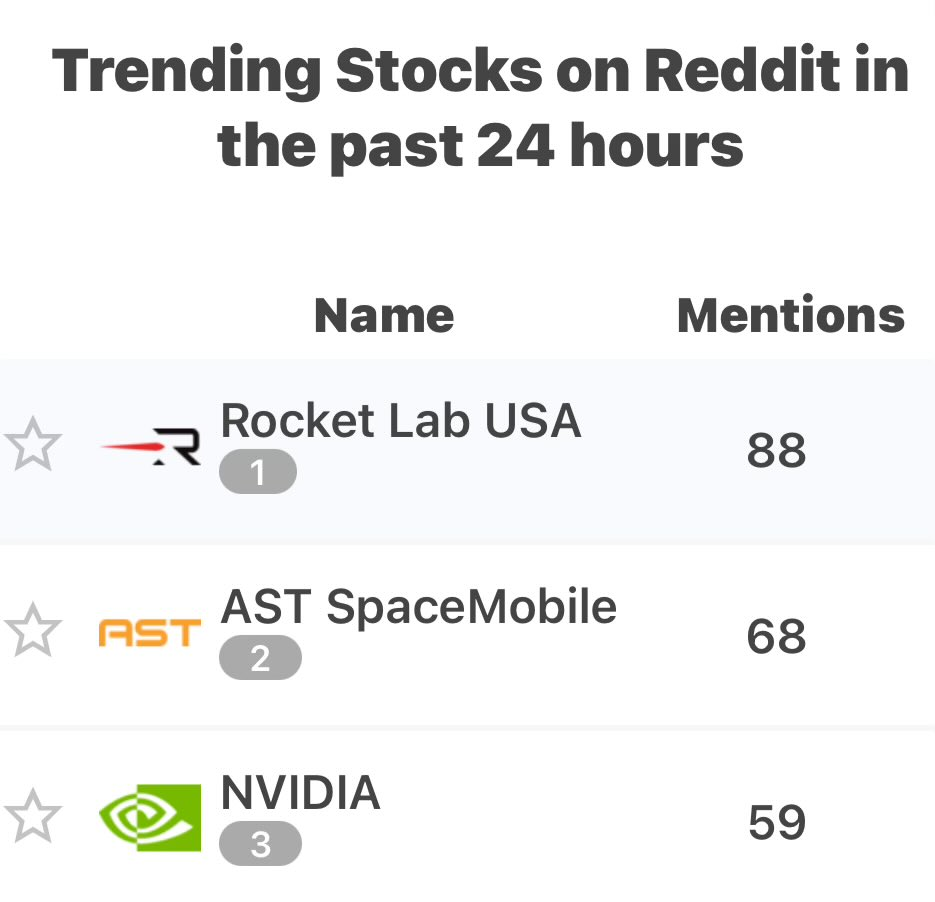The image size is (935, 902).
Task: Click the rank 3 badge
Action: coord(260,844)
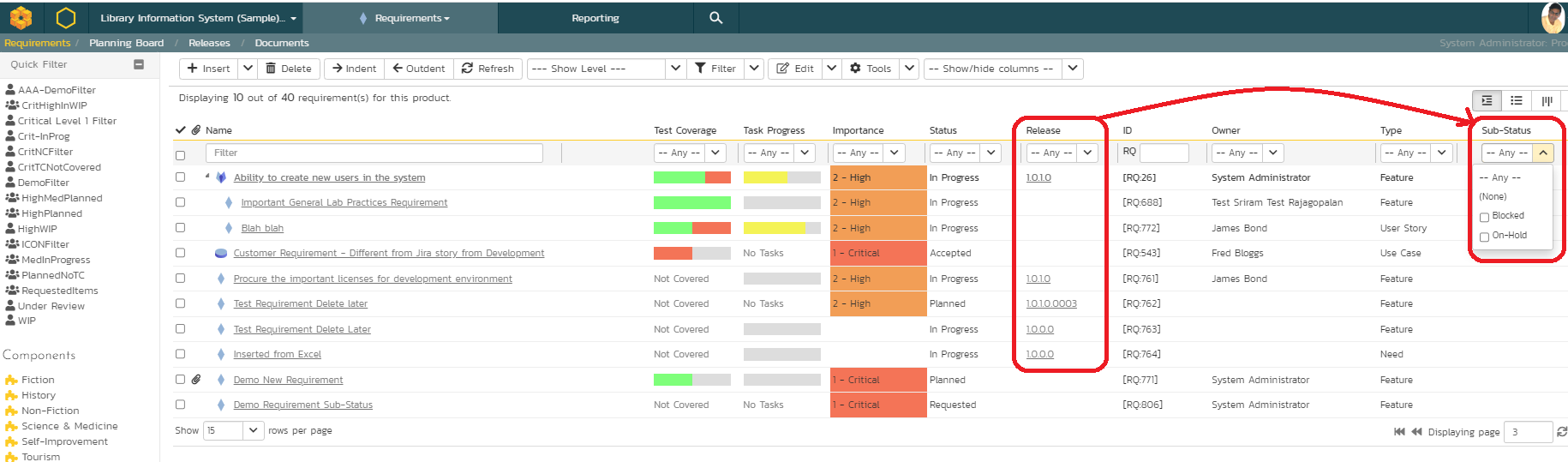The height and width of the screenshot is (462, 1568).
Task: Open the Reporting menu
Action: pos(595,18)
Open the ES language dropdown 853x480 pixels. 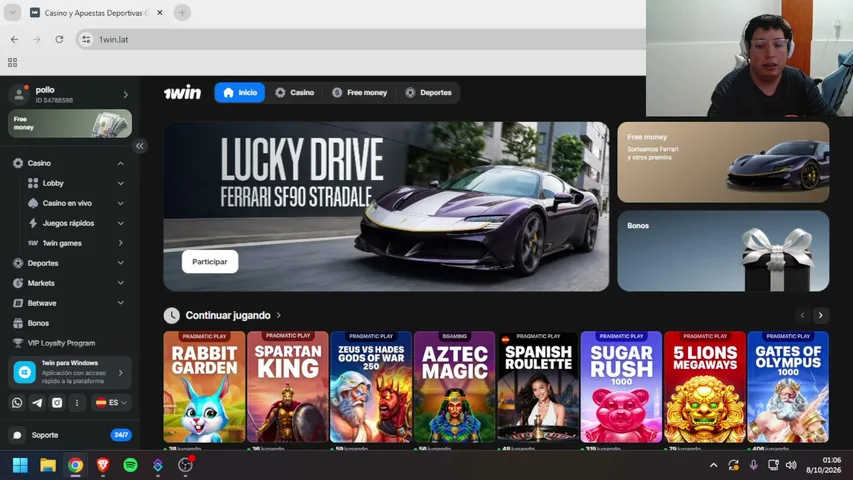click(x=111, y=403)
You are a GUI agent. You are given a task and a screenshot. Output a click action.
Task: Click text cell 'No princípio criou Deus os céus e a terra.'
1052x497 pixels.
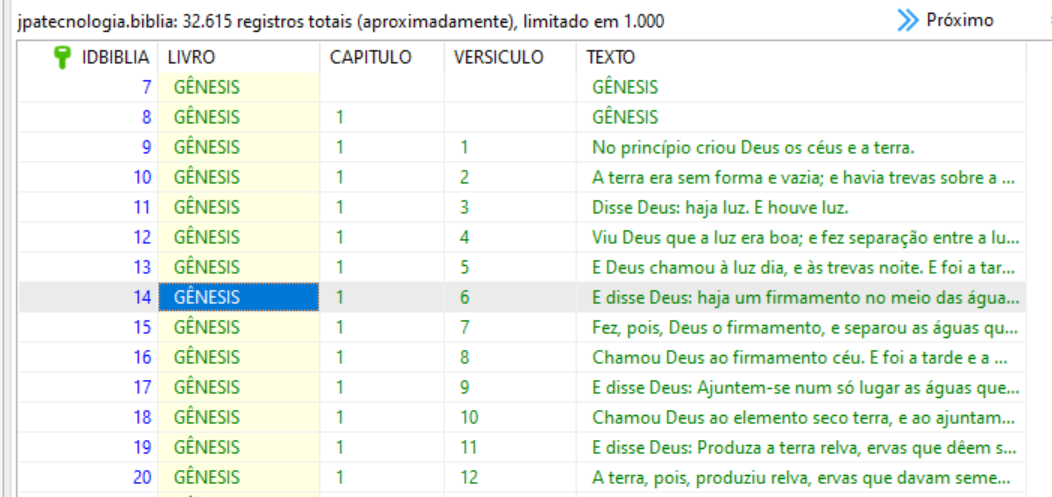(x=753, y=147)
#####
(Required action)
Return exactly the line containing "Task: Click text" and every line after it, up to and including the final line of the entries above. Pictures stay out.

(Your solution)
Task: Click text cell 'No princípio criou Deus os céus e a terra.'
1052x497 pixels.
(x=753, y=147)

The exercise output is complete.